Upon reaching the riverbank, Winston sat down at the edge, skillfully peeling the rabbit and deer skins.

I plonked myself down beside him, folding my legs up to my chest, and pretended to be deep in thought while actually just fiddling with the grass.

My gaze shifted to my torn shoes.

I needed to fashion some kind of sandals from materials around here.

But my  pondering was interrupted by the sight of two mischievous wolf cubs frolicking nearby. And a leopard couple was having a romantic picnic, with the female sitting elegantly on a wolf, and the male offering her meat.

That leopard, with his striking blue eyes, brought a small smile to my lips. He reminded me of Harvey,  I wonder what he was doing now.

I'm not upset with him anymore; in fact, I wish him a happy life filled with all the love he deserves.

The plot changed, and  I hope that the female he desires will choose him.

It looks  like I've managed to change the story line and snatch one of its key characters, Winston. Either way, I'm not as upset with the plot anymore.

I turned to Winston with a big smile as my head rested on my knees, feeling content.

I don't know how he did it. His fate is already written, and how did he manage to be with me other than Bai?

I know I'm insecure, but I can't erase this little trace of fear that's still lingering in the back of my mind.

What if he sees Bai, and my little bubble of happiness will pop up?

Perhaps mating with him and having his mark on my body will bind him to me completely, but I don't want that.

I want to mate with him after he fully accepts me, even after knowing my origins, what I am in this world, and even after knowing that being with me might be a mistake according to the world's plot.

I'll tell him everything, and if he accepts me then, I'll become his. Mating here is a significant step, and I won't do it by deceiving him with lies.

I liked this man just by hearing his thoughts when I'm reading the novel, and I like him more now by seeing him in real life.

Not because he is handsome in my eyes or he is the main character, but the sense of protectiveness he is making me feel right now without doing anything, just by staying by my side.

I wanted him to like me too, to see me as someone worth fighting for against his own fate.

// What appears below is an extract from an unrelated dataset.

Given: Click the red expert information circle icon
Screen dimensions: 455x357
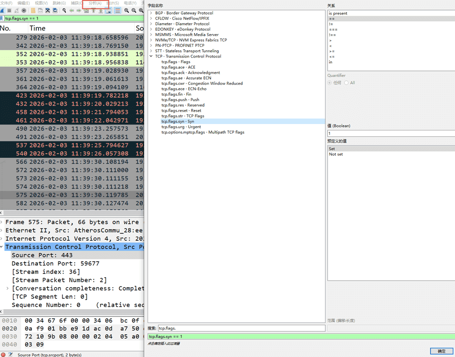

All I needed was a clear signal from him, a sign that he was completely into me. That would give me the strength to break free from all this plot nonsense.

I don't even care if this hurts Bai's survival. I am selfish when it comes to my life or the lives of the people I love.

"You're staring for so long, Lia," Winston's voice reached my ears as he glanced between the meat he was roasting and me.

"I was admiring you," the words left my mouth instantly as I crawled closer to sit next to him.

His gaze snapped to me and stayed on my face for so long as if he couldn't believe what he heard, and his blush deepened with every passing moment.

Then, as if remembering something, he turned to me and gently placed the bag he had been carrying earlier on my lap.

Confused, I opened the bag slowly, and a gasp escaped my lips. Inside were a variety of colourful flowers, all with sweet scents.
Most notably, there were a bunch of rosemary plants.